Context
Older version of Aerospike had an issue were rackware rules for master and replica could get broken. In this scenario master and prole replica for a specific partition could end up on the same rack. (FIX in AER-6726)Method
We can get a dump of partition-info from each node to verify partition-id ownership.
Steps:
1) Get partition-info from each node and save to individual file. File should have the rack-id number of the node.
2) Run following script to count duplicate partition IDs, per namespace, per rack.

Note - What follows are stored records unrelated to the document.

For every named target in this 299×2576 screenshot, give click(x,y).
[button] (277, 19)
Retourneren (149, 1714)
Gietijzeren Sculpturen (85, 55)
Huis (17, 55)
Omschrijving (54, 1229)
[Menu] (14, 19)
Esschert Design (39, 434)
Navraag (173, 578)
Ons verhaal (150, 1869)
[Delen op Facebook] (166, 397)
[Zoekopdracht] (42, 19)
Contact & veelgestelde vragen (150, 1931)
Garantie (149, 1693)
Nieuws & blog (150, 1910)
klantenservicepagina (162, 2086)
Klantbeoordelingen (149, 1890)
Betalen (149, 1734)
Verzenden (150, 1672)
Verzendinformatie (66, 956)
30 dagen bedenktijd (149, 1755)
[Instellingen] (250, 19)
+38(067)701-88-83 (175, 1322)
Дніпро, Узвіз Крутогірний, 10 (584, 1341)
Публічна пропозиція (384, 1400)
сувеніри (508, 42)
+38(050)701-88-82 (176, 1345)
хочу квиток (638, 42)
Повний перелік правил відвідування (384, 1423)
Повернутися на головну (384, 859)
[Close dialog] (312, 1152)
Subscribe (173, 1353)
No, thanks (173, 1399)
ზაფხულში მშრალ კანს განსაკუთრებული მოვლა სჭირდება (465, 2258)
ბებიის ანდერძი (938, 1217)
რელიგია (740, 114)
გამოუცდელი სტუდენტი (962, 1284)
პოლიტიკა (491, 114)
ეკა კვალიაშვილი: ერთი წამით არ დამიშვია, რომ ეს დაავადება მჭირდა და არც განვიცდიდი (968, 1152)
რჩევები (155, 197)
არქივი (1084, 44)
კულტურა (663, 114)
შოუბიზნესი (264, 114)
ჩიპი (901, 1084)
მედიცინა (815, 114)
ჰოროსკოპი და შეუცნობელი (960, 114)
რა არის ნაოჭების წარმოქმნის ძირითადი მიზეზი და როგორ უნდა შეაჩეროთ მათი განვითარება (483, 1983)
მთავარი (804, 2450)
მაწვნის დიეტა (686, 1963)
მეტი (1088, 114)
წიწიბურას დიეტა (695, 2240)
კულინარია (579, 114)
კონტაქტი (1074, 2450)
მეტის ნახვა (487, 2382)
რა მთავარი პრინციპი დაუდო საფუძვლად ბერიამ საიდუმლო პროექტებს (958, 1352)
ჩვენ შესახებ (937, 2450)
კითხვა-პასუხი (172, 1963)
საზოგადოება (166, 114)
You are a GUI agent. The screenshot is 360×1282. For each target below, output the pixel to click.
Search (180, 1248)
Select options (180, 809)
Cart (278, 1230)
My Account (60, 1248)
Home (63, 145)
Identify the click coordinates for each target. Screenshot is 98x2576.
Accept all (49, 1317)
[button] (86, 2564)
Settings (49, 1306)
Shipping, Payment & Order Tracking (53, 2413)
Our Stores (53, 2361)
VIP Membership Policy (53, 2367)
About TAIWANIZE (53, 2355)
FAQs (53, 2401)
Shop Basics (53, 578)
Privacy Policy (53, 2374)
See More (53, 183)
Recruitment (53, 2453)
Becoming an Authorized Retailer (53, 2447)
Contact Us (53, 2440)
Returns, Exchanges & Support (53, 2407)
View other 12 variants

$ egrep 'S:2:1|S:2:0' T* |awk -F ':' '{print $3,$1,$2,$4":"$5":"$6}'|grep rack_id_2|awk '{print $1" "$4}'|sort|uniq -c|sort -k 2 -n > rack_id_2_partitions.txt
$ egrep 'S:2:1|S:2:0' T* |awk -F ':' '{print $3,$1,$2,$4":"$5":"$6}'|grep rack_id_1|awk '{print $1" "$4}'|sort|uniq -c|sort -k 2 -n > rack_id_1_partitions.txt
or using namespace count number:
egrep 'S:2:1|S:2:0' TIGER* |awk -F ':' '{print $3,$1,$2,$4":"$5":"$6}'|grep rack_id_1|awk '{print $1" "$4}'|sort|uniq -c|sort -k 2 -n |awk '{if ($1 > NAMESPACECOUNT) print $0}'
egrep 'S:2:1|S:2:0' TIGER* |awk -F ':' '{print $3,$1,$2,$4":"$5":"$6}'|grep rack_id_2|awk '{print $1" "$4}'|sort|uniq -c|sort -k 2 -n |awk '{if ($1 > NAMESPACECOUNT) print $0}'
The first column count should be equal to the namespace count. (ie: 4 for four namespaces)
Notes
Internal KB for AER-6726Reproduction environment:
All is needed is a 5 node cluster with 3 racks:
Rack 1 node-ids: A1,A2,A3
Rack 2 node-id : B1
Rack 3 stay-quiesced true : C1
- No data is needed in the cluster.
- quiesced A2 and waited for migrations while C1 is permanently quiesced.
- At the end 269 partitions had both master and replica on Rack 1.